God had placed this person, this adulteress, this vile woman who had robbed me of my husband and my life, directly in front of me for a reason. You see, I was reminded that I truly had not forgiven this person for her sins against my children and me. I had understood the necessity of forgiveness, understood the semantics of forgiving, but hadn't quite discovered HOW to accomplish this great feat. I had even prayed to the Lord that I didn't know how to forgive her, so would He just hold on to all that emotion and pain for me for a bit since he was bigger and stronger and knew just how to handle it? That's truly where I had stopped in this process called forgiveness. I was stuck on my mat! I wanted to forgive her and forget her! I wanted to close this chapter on my life and move past it for good! But how does a mere mortal person such as myself forgive someone who has stolen my husband, crushed my children, humiliated me in public, threatened me at my place of work, and basically destroyed my life as I knew it? How did I forgive a person who had no remorse, no scruples, and no morals and lived continually in sin? I kept praying and praying for the answer because I was tired of wallowing in my self pity and pain, I was tired of having this loose end to tie up with God. I wanted the closure and peace of mind that would come with heartfelt forgiving.
I dug down to my toes with all my strength and compassion and pleaded with the Lord to give me the strength to do this. To get off my mat and walk in forgiveness like I had never done before. To finally forgive a person who I never thought worthy of my forgiveness. To have enough faith in Jesus, my Lord and Savior, to complete this spiritual walk in my life. To take his hand, get off my mat, and be healed of the paralysis that had crippled me for nearly 5 years.

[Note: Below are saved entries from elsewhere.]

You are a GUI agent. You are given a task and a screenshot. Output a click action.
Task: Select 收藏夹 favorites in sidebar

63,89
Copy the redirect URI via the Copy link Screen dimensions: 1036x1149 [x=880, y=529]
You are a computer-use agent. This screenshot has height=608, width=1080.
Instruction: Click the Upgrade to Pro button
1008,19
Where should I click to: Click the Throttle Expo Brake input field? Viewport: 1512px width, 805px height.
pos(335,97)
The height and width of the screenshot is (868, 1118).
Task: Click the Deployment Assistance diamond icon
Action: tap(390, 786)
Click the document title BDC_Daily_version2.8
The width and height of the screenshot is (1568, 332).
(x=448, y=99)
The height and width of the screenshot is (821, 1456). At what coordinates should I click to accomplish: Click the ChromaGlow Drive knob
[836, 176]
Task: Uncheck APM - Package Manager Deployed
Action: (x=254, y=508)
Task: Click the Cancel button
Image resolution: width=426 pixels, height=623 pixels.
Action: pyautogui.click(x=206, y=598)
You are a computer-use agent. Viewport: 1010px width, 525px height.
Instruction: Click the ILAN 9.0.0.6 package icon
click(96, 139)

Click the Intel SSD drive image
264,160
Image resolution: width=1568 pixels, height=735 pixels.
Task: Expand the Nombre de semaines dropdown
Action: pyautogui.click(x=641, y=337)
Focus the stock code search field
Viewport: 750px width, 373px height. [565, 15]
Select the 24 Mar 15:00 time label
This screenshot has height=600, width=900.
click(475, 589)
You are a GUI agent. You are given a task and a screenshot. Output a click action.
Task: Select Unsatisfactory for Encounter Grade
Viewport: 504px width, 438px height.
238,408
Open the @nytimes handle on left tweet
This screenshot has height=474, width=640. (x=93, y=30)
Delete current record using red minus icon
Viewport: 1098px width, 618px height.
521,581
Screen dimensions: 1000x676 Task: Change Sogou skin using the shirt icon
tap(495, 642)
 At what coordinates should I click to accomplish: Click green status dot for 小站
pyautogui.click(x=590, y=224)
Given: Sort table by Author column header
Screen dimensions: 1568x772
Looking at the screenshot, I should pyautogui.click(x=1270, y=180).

As the service ended, I tapped the small blond figure on the shoulder. She cocked her head in my direction and peered at me through the corners of her eyes. I took her shoulders in my hands and I said, "I forgive you!" I said it. I said it with conviction and intensity and out of my love for my Savior. I forgave her just as Jesus taught me through His forgiveness of a world of sinners. Sinners like me. I felt such weight leave my shoulders, I felt incredible joy that I had finally accomplished this feat, I gave God the glory for helping me do the impossible.
God wasn't done with this scenario yet. He had one more twist for me...one final test of my ability to finally quit letting this lady control me. Out of her mouth came words that I totally did not expect. I guess I shouldn't have expected her to say, "I am so sorry.", though that is what one does expect when they forgive someone of adultery and husband stealing. Instead, with a gleam in her eye, a purse of her lips, and a flip of her blonde hair she shot out these words, "I forgive YOU, too!"
For a split second, no just a millisecond, I wanted to say, "For what!!!!" But I smiled, told her I was going to continue to pray for her and her family, and walked away. Yes, I knew that technically, she was right; I probably had sinned against her, too, through the course of the years. I know I had experienced feelings of hatred and rage against her and my former husband. But at the time, those were the natural, God created emotions that I should have felt when these events occurred. And these no longer existed. I no longer needed her forgiveness....for I was free. I was finally free to walk off my mat and let loose of a crippling disease that had controlled me for too long. My faith and this eventful day choreographed by God himself, had finally allowed me to get up, pick up my mat, and walk. Walk in faith, walk in love, walk in truth, walk in His light!